Hamilton Fish, in 1870, America’s most notorious 20th century cannibal was the product of a respected family living in Washington, D.C. A closer examination, however, reveals at least seven relatives with sever mental disorders in the two generations preceding Fish’s birth, including two members of the family who died in institutions. One suffered from religious mania; one brother was fibble-minded and another alcoholic.
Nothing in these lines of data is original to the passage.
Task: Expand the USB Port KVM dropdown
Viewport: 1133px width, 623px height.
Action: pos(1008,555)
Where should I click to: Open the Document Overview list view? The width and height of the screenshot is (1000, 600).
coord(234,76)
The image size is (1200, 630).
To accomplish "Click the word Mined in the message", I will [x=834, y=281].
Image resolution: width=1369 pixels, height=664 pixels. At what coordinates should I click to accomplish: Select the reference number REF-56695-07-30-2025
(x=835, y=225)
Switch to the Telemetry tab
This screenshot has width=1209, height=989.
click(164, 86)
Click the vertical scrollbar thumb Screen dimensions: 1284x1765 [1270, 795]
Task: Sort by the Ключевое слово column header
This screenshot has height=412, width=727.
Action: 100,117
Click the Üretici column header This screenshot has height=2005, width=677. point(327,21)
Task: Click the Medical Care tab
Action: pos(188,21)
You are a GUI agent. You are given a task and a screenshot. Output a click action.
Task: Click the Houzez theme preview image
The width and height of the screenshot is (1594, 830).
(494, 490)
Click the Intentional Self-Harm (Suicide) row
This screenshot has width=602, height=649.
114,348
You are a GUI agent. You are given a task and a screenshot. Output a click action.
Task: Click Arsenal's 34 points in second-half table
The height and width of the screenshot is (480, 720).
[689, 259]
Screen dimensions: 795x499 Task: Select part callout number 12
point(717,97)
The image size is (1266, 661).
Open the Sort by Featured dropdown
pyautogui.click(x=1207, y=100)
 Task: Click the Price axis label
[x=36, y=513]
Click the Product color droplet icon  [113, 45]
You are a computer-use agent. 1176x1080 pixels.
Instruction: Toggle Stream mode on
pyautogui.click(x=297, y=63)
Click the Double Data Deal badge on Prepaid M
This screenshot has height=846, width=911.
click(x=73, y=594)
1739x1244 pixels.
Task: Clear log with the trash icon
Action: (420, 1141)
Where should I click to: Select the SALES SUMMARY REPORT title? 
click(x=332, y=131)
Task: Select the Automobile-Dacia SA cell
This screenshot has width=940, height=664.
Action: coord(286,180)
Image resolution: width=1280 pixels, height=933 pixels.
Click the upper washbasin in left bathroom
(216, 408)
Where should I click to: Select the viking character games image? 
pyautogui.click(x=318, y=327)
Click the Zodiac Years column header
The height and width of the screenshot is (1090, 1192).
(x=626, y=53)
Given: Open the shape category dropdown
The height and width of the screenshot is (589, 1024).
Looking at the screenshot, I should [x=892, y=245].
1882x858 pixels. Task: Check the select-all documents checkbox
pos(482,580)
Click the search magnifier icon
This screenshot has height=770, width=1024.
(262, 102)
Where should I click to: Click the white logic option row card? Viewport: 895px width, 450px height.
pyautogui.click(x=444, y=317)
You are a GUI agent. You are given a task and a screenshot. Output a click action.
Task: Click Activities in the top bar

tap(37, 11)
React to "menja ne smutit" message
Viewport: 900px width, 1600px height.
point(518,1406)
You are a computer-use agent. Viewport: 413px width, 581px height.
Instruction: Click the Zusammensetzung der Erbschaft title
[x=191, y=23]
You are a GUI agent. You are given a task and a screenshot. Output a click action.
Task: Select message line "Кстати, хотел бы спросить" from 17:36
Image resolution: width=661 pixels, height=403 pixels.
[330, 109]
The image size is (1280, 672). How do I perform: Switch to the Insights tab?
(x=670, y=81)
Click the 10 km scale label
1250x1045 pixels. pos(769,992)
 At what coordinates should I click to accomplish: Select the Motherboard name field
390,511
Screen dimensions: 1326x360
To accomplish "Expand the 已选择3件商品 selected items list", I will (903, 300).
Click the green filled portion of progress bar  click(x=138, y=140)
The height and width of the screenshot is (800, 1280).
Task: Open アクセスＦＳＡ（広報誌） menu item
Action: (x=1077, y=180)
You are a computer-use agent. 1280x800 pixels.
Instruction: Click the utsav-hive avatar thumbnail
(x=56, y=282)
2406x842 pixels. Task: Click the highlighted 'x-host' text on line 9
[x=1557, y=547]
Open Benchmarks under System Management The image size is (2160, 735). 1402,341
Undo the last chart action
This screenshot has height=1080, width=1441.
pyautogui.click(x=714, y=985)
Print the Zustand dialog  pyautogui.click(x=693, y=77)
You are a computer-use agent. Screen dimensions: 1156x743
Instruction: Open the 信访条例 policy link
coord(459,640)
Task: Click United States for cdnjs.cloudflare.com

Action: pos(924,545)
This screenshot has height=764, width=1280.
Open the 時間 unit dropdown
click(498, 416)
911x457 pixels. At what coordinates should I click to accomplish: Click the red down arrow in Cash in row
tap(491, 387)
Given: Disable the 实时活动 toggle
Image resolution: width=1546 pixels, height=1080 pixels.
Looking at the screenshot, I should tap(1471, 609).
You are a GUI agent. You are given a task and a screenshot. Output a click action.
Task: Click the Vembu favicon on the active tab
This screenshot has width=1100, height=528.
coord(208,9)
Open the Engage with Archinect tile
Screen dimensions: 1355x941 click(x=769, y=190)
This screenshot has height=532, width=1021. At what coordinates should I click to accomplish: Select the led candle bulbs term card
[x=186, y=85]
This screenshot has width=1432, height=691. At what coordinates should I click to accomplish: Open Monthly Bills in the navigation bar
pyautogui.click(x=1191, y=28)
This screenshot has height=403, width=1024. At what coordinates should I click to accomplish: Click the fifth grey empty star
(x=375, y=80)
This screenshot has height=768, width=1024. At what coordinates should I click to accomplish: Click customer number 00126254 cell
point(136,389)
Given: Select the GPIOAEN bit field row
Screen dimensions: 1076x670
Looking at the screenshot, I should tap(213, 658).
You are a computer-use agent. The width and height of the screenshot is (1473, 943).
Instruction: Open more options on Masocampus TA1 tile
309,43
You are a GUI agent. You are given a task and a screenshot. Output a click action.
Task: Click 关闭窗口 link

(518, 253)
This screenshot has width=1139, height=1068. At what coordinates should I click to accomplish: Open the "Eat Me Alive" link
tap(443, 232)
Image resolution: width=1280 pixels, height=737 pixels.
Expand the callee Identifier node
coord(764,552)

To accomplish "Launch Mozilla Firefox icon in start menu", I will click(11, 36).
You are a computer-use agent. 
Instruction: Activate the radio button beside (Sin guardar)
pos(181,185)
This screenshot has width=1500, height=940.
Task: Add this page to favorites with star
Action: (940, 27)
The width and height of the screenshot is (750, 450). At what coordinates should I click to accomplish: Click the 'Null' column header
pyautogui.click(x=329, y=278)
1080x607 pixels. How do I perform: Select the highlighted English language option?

His father died when Fish was five years old, and his mother placed him in an orphanage while she worked to support herself. Records describe young Fish as a problem child who “ran away every Saturday,” persistently wetting the bed until his eleventh year. During his stay at the orphanage, Fish observed and experienced numerous acts of perversions including forced masturbation in front of other children and brutal beatings. Albert would become sexually aroused by these acts, which helped to further his obsession with sado-masochism. Fish would later say, “That place ruined my mind.” Finally, at age 7, Fish was reunited with his mother. Shortly thereafter, he fell from a cherry tree causing severe head trauma causing him dizzy spells and severe headaches. After graduating from high school, Fish started working odd jobs and traveling around the country. This gave him perfect opportunity to commit crimes. He also began calling himself “Albert,” discarding the hated first name, which led classmates to tease him, calling him “Ham and Eggs.”
At twenty-eight, Fish was making an irregular living as a housepainter and handyman. He married a nineteen-year-old woman who would eventually abandon him for another man – John Straube, She came back once, with him in tow, and Fish took her back on the condition that she send her lover away. Later, he discovered that his wife was keeping Straube in the attic, and she departed after a stormy argument, never to return, leaving Fish to care for their six children. He was an affectionate father and grandfather. At the same time, he admitted to other feelings toward children. As he grew older, he became increasingly possessed by what he described as a “lust for their blood.”
Soon after, Fish began to behave very strangely. He took his family up to their summer home, Wisteria Cottage, in Westchester County, New York for outings and they would watch, terrified, as he climbed a nearby hill, shook his fist at the sky and repeatedly screamed, “I am Christ!”. Pain seemed to delight him. Whether inflicting it on himself or others, he took strange pleasure in being whipped and paddled. He encouraged his own and neighbor children to paddle his buttocks until they bled, often using a paddle that was studded with inch-and-a-half nails. He also inserted a large number of needles into his body, mostly in the genital region, and burned himself constantly with hot irons and pokers. On night of the full moon, his children later testified, Fish would consume huge quantities of raw meat. Over the years, he collected a great amount of published material on cannibalism and he carried the most gruesome articles with him on his person at all times. Before he ever turned to murder, Fish was examined several times by psychiatrists at Bellevue but he was always released and judged “disturbed but sane.”
After that, Fish’s personality steadily deteriorated while his behavior became increasingly bizarre, and finally murderous.